§ **AIM OF THE TASK**: Check each line below for the word "style", then please report how many lines have it and nothing more.
========================
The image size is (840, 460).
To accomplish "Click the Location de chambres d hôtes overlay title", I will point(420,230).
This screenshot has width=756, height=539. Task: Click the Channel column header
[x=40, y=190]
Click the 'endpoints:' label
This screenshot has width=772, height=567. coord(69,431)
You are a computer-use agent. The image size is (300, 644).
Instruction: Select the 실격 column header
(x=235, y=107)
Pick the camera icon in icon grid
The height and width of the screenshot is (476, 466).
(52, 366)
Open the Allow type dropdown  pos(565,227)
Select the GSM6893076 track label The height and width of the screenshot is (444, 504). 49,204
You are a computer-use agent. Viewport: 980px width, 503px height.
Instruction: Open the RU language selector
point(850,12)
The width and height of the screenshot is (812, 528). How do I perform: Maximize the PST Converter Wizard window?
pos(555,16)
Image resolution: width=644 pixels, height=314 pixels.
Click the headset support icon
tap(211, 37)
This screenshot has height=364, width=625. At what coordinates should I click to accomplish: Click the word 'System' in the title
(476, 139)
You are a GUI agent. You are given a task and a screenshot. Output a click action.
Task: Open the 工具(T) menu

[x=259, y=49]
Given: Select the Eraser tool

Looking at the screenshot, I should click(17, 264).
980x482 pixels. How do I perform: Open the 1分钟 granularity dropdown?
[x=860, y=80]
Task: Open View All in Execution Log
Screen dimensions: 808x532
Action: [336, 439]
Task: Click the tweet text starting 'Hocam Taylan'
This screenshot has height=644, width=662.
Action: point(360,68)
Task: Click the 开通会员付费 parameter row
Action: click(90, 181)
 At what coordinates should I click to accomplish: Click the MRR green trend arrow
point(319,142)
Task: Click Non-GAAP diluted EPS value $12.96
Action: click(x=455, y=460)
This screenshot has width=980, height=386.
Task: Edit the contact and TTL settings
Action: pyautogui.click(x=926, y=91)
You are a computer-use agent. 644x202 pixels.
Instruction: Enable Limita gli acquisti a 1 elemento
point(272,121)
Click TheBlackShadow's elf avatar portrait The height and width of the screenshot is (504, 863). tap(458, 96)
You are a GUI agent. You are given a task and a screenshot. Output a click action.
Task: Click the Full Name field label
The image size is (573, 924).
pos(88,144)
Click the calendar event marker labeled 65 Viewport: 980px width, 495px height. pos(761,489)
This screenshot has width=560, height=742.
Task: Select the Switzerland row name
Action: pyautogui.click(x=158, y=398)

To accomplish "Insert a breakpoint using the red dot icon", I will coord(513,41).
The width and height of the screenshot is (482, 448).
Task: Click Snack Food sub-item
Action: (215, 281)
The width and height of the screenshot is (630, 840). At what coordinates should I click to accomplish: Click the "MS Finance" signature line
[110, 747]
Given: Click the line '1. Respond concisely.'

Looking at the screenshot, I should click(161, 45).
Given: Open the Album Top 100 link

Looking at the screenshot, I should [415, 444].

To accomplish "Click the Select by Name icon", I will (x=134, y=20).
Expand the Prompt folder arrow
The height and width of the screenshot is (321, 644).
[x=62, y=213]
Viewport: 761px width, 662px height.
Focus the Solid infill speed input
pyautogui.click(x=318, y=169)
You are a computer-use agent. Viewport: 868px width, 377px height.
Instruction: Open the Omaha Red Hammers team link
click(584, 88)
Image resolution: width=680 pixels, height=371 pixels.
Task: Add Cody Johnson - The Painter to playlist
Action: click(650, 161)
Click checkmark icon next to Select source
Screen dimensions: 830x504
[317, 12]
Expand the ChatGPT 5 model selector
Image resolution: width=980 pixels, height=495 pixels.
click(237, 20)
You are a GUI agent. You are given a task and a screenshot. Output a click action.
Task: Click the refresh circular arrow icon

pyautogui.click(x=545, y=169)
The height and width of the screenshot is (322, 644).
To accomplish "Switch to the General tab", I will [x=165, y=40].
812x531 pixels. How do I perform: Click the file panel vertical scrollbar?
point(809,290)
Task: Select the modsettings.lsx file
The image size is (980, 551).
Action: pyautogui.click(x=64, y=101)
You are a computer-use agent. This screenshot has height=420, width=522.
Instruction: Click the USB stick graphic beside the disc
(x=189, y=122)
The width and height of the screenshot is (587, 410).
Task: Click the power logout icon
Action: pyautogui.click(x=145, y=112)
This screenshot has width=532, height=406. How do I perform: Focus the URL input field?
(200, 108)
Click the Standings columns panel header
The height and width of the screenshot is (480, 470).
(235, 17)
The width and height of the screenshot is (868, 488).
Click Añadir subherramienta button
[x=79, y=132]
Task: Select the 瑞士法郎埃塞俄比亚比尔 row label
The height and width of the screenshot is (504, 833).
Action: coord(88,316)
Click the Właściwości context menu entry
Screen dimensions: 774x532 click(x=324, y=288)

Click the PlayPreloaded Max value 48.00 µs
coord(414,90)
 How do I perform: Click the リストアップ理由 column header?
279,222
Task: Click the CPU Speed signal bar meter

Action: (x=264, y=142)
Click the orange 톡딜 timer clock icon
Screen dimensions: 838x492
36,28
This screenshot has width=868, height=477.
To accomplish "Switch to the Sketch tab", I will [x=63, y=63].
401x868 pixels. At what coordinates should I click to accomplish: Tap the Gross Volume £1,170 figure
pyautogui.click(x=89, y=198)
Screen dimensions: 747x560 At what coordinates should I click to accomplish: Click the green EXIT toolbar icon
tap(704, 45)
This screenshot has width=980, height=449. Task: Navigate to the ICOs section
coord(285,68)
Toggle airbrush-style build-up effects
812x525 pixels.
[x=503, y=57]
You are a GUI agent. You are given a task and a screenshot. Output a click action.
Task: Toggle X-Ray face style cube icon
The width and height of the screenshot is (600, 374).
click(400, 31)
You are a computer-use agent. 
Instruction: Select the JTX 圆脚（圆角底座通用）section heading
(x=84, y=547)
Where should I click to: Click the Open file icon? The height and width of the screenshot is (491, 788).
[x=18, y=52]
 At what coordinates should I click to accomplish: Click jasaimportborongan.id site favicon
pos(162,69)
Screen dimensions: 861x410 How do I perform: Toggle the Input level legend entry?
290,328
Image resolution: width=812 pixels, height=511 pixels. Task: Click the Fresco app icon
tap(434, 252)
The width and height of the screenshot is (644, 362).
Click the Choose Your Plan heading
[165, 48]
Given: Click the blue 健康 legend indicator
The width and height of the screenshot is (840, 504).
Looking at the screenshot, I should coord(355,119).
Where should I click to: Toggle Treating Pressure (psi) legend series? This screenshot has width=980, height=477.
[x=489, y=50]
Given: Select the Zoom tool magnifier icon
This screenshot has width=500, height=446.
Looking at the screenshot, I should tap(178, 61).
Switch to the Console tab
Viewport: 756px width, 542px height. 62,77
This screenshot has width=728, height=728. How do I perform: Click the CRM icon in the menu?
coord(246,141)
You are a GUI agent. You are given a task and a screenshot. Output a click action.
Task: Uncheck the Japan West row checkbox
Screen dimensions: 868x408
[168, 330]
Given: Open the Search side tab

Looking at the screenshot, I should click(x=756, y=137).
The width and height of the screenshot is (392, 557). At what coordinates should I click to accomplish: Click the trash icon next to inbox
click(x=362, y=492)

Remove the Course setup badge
========================
§ **ANSWER TO THIS TASK**: 2